Первое пришло в середине апреля. Мой бывший класс приглашал меня в «Большого слона». В тот же день после смены я впервые за много месяцев подошел к большому зеркалу в раздевалке.

Я изменился гораздо сильнее, чем мог себе представить. И дело было не только в десятке сброшенных килограммов, хотя потерю веса я давно ощущал по ставшей просторной одежде. Худеть я начал сразу после переезда и начала работы — лишившись маминой опеки, ел я, по сути, один раз в день — в столовой склада, дома же ограничивался кофе и пиццей по выходным. К тому же выяснилось, что далеко не все грузы разгружались при помощи погрузчика. Довольно ощутимые объемы приходилось перетаскивать вручную. Я, в отличие от своих коллег, ничего не имел против мешков, ящиков и палет. Напротив, мозоли на руках и боль в мышцах доставляли мне какое-то противоестественное удовольствие. Вроде как заставляли почувствовать, что я все-таки живой. Других ощущений в моей жизни не было.

Так что за год я здорово потерял в весе и стал жилистее. Но все-таки самые разительные изменения касались не моей фигуры. Из зеркала на меня теперь смотрел молодой мужчина с резкими чертами лица и неприятным взглядом. Год назад, встретив такого на улице, я, пожалуй, перешел бы на другую сторону.

Так что вопрос по поводу того, идти ли на встречу выпускников, отпал сам собой. Показаться на глаза Камиле в таком виде я не мог.

«Пусть прошлая жизнь остается в прошлом, — объяснил я ее портрету. — Того меня, который был раньше, уже нет. Лучше я останусь в твоей памяти мальчишкой, у которого были планы и надежды, чем призраком склада № 14».

А вот второе приглашение стало для меня сюрпризом. Моя бывшая одноклассница, Кристина Горщ, приглашала меня на вечеринку для тех, кто пересдавал Финальный тест по вине Фреда. Эта вечеринка планировалась у Кристины дома, и, в случае согласия присоединиться, каждый из гостей должен был принести с собой что-нибудь к столу. Судя по адресу, Кристина жила совсем рядом с «Треугольником».

Вспомнились слова Май о том, что двадцать два из двадцати семи выпускников с показателем 114 баллов распределились в агрохолдинг.

Интересно, Кристина приглашала всех или только коллег по Треугольнику? И зачем мы ей понадобились? Это приглашение я тоже выбросил в электронную корзину.

Но любопытство уже протиснулось в мою раковину, которую я так заботливо создавал весь этот год, и не давало покоя. Как они теперь выглядят, те, кто пошел той же дорогой, что и я? Как живут? А Франческа? Придет ли она?

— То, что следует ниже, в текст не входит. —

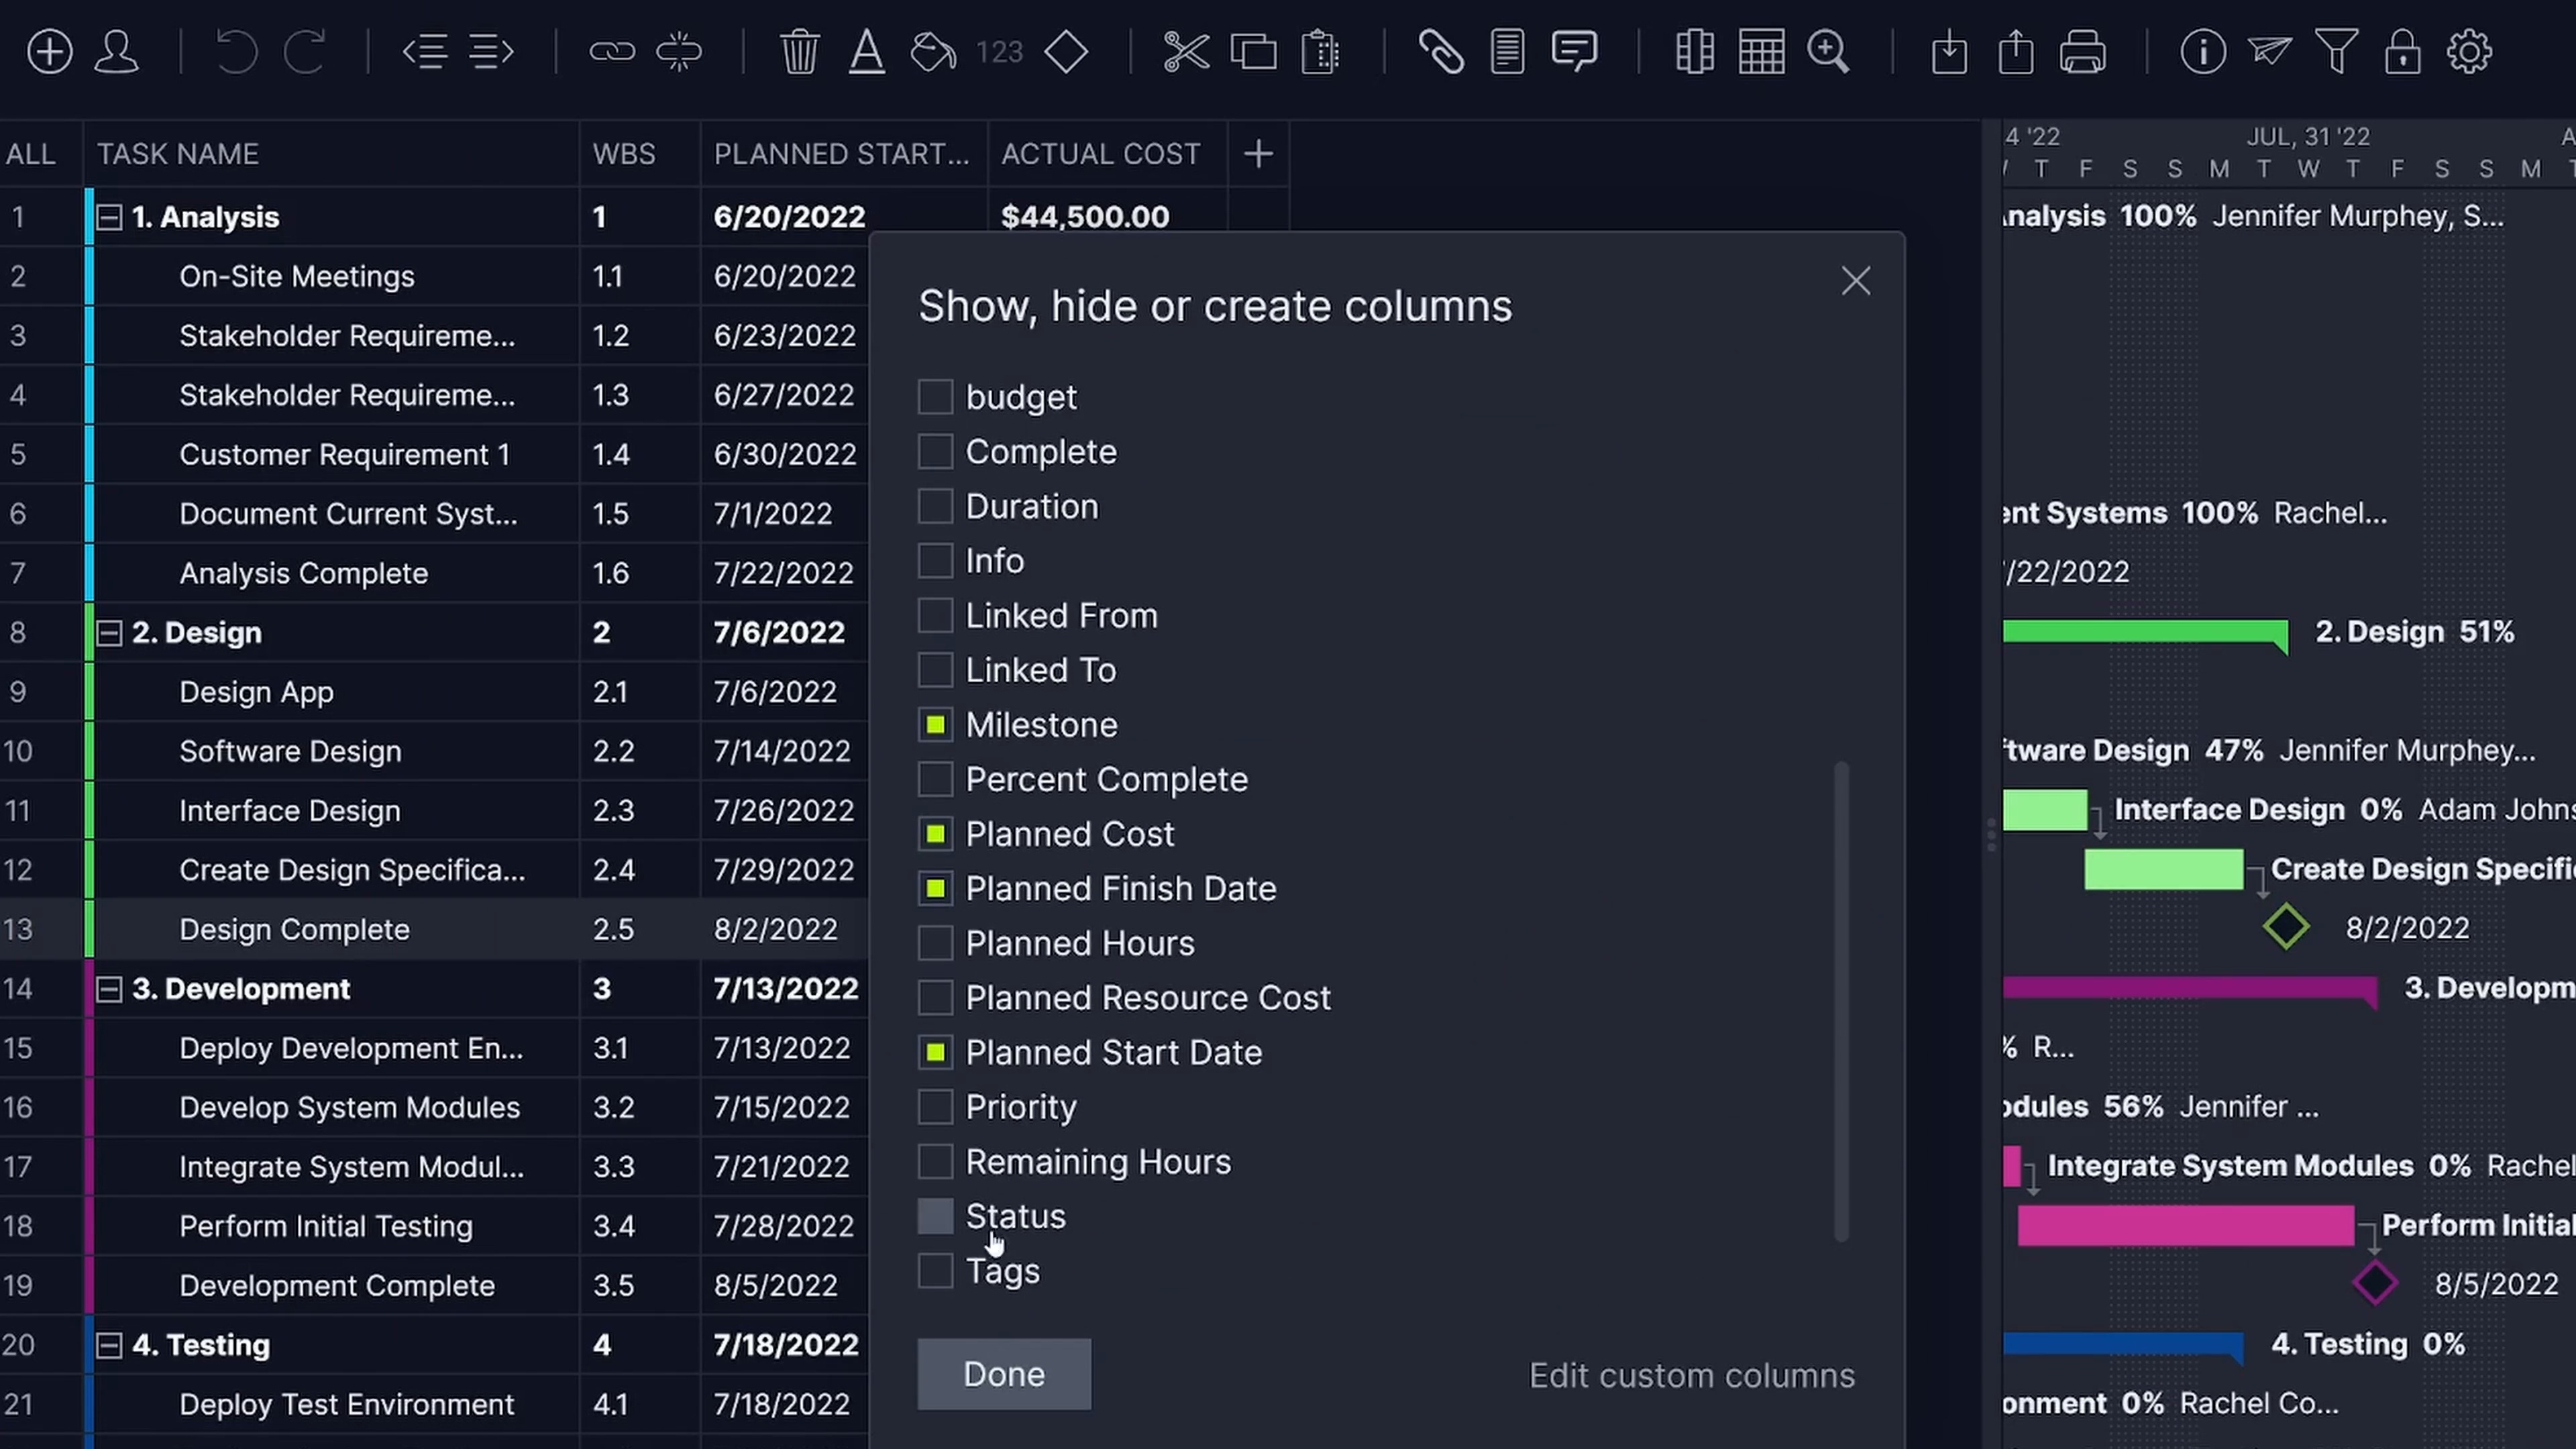Click the link tasks chain icon
The height and width of the screenshot is (1449, 2576).
612,51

Помучавшись несколько дней, я списался с Кристиной и спросил, что именно мне принести с собой. Ответ пришел буквально через несколько минут. Кристина прислала мне тысячу поцелуев и список продуктов из пяти пунктов. Ничего особенного, очень демократично и бюджетно — бутылку красного вина, полкило сыра, две пачки салфеток, по килограмму яблок и апельсинов.